Un axe majeur d’amélioration de la situation passe aussi, pour la Cour, par une refonte totale de la redevance pour prélèvement sur la ressource en eau. Elle propose d’une part de déplafonner le montant de ces redevances pour fournir davantage de moyens aux agences de l’eau. Surtout, elle recommande de simplifier, harmoniser et rendre plus juste la tarification. Celle-ci fait aujourd’hui porter l’essentiel du poids de cette redevance sur les particuliers : ils la financent à 75 % alors qu’ils ne prélèvent que moins de 17 %. Mieux répartir le tarif entre préleveurs, et permettre à celui-ci d’évoluer selon la disponibilité de la ressource, serait selon la Cour un bon levier pour encourager davantage les économies d’eau.
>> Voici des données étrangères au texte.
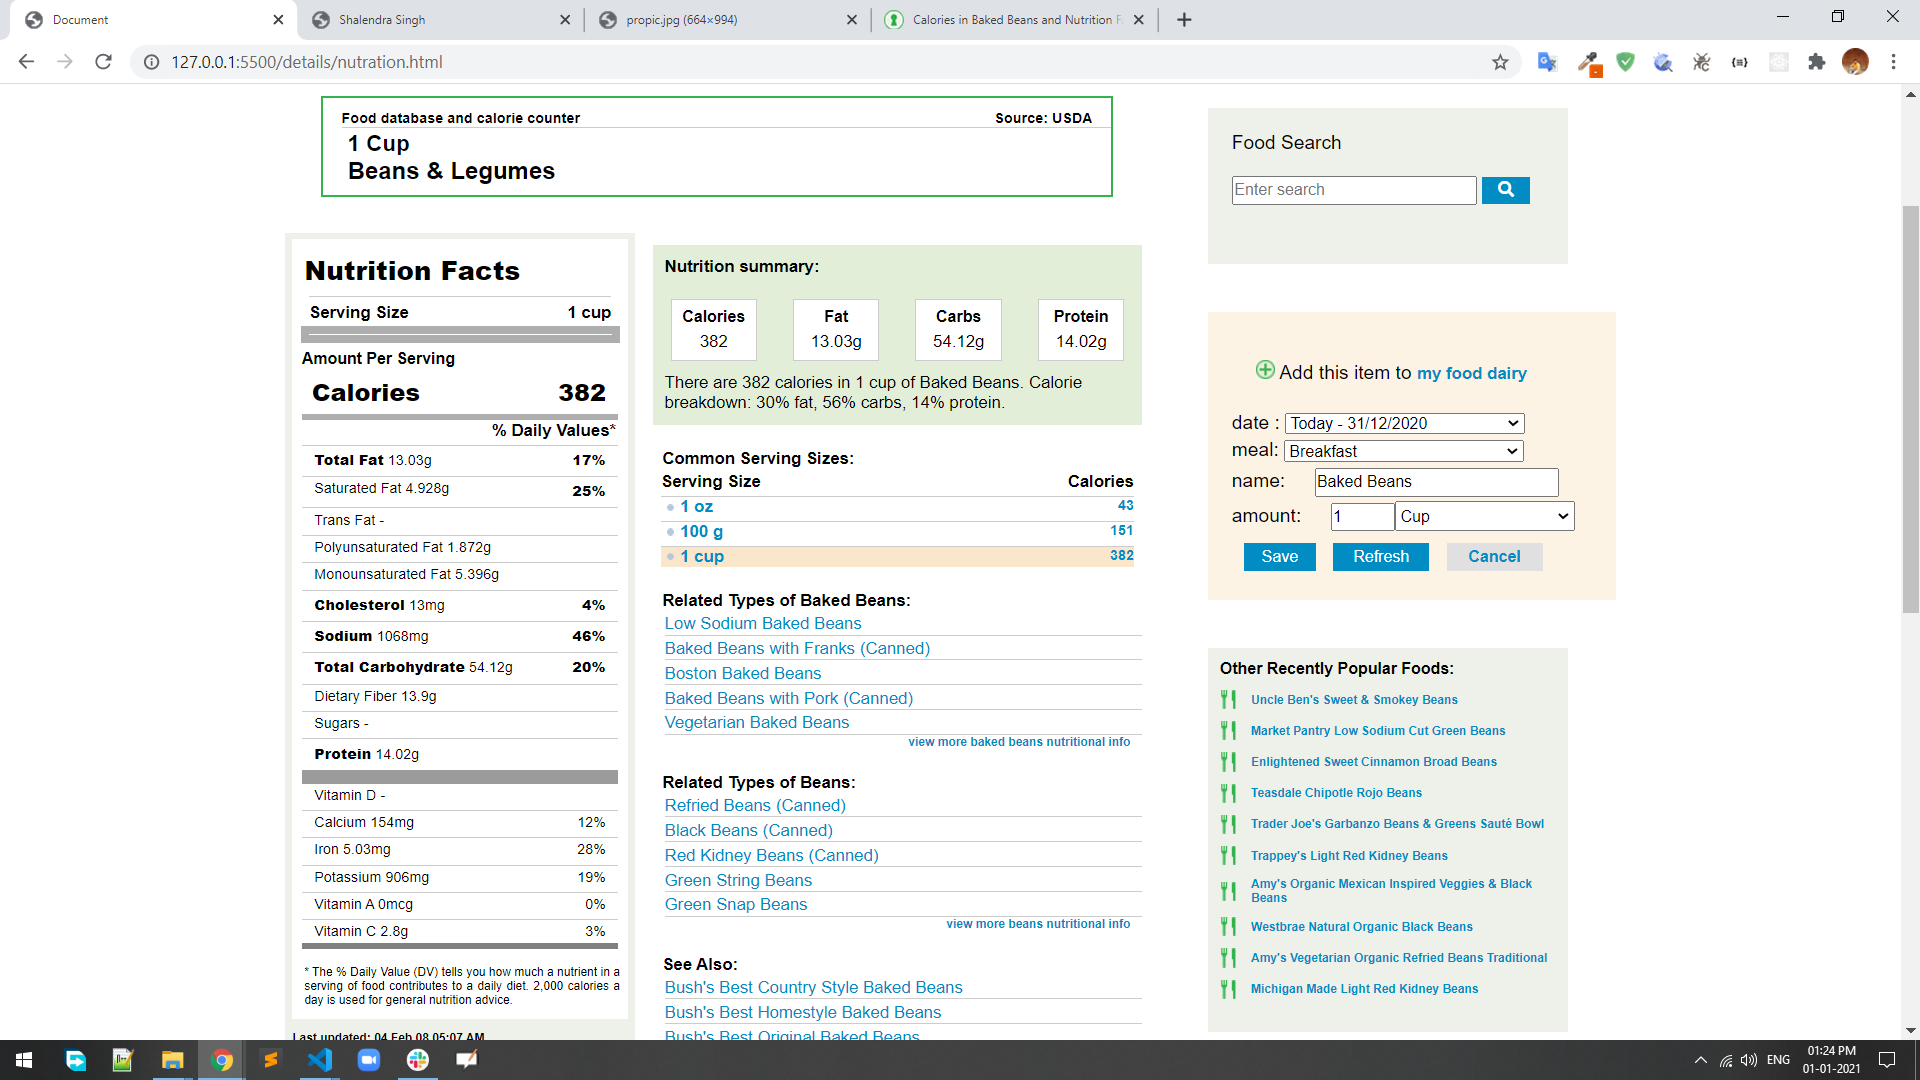The height and width of the screenshot is (1080, 1920).
Task: Click the green plus add-item icon
Action: tap(1265, 370)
Autant de chantiers sur lesquels le gouvernement est déjà en train de plancher, a assuré la Première ministre dans sa réponse au rapport de la Cour des comptes. Le Plan eau annoncé en mars par Emmanuel Macron doit accompagner la généralisation des CLE. Le renforcement et l’amélioration des contrôles sont en cours, promet Élisabeth Borne, de même que la refonte de la redevance sur l’eau.
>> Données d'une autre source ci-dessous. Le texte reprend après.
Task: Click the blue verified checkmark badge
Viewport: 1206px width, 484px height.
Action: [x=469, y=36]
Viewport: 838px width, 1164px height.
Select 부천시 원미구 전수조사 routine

Les précisions à venir du Plan eau donneront la mesure des capacités du gouvernement à répondre aux « défaillances de la planification de la gestion quantitative de l’eau » pointée par la Cour des comptes. Concernant le message central du rapport, la réduction des prélèvements, l’ambition affichée est plutôt à la baisse : le Plan eau vise une baisse de 10 % des prélèvements d’ici 2030, contre un objectif de –10 % dès 2024 puis –25 % en 2034 auparavant actés lors des Assises de l’eau en 2019.